Start of Block

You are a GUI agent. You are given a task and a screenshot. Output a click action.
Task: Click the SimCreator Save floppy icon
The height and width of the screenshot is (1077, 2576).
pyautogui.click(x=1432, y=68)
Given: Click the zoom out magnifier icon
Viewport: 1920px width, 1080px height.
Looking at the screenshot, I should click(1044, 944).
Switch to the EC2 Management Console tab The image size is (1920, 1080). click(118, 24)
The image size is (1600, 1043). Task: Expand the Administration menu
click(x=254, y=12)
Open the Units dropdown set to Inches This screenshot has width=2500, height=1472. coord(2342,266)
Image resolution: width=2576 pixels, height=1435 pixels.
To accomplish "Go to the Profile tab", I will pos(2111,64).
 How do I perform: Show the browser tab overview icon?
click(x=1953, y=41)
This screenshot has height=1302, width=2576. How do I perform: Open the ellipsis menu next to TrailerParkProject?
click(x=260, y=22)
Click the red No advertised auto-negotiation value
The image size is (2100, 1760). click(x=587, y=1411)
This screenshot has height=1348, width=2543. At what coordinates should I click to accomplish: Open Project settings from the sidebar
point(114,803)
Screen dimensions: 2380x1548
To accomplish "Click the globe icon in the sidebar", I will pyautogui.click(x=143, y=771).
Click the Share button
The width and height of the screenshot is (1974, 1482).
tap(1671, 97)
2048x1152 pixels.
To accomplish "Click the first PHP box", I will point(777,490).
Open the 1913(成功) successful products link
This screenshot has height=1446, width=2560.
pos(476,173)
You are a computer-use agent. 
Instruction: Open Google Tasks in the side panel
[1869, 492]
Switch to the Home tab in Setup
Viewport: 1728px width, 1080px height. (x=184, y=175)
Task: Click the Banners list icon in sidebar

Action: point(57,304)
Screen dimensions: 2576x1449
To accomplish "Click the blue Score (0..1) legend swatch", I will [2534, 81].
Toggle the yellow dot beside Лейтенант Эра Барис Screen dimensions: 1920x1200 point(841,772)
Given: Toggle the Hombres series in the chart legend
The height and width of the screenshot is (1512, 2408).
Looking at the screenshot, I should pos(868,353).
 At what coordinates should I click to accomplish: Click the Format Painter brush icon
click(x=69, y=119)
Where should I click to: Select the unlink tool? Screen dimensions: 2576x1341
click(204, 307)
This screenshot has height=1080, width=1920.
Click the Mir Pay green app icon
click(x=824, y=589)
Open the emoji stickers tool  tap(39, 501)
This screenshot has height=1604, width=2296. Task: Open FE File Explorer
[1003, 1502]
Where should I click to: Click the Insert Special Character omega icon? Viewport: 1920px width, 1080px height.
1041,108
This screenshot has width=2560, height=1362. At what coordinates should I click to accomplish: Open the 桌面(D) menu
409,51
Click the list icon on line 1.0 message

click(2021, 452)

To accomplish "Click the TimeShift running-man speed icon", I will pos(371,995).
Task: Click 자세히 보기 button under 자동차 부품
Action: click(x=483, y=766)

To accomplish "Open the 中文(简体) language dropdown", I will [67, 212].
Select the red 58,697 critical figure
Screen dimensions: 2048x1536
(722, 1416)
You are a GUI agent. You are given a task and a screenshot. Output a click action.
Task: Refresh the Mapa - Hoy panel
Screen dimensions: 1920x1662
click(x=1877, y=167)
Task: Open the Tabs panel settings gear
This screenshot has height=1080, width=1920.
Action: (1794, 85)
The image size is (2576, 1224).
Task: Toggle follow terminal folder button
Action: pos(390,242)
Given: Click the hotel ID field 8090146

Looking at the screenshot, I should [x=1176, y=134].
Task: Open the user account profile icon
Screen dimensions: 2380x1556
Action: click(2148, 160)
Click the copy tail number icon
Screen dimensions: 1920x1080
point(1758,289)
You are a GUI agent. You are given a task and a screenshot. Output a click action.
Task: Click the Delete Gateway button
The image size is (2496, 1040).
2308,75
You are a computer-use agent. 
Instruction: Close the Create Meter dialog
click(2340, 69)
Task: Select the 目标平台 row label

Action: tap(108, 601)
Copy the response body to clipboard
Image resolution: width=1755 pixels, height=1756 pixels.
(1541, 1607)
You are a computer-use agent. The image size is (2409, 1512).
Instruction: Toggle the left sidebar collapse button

End of Block

→ What is needed: Using the listing, count the lines where the word "legend" appears and reply with only that number.

→ Expected answer: 2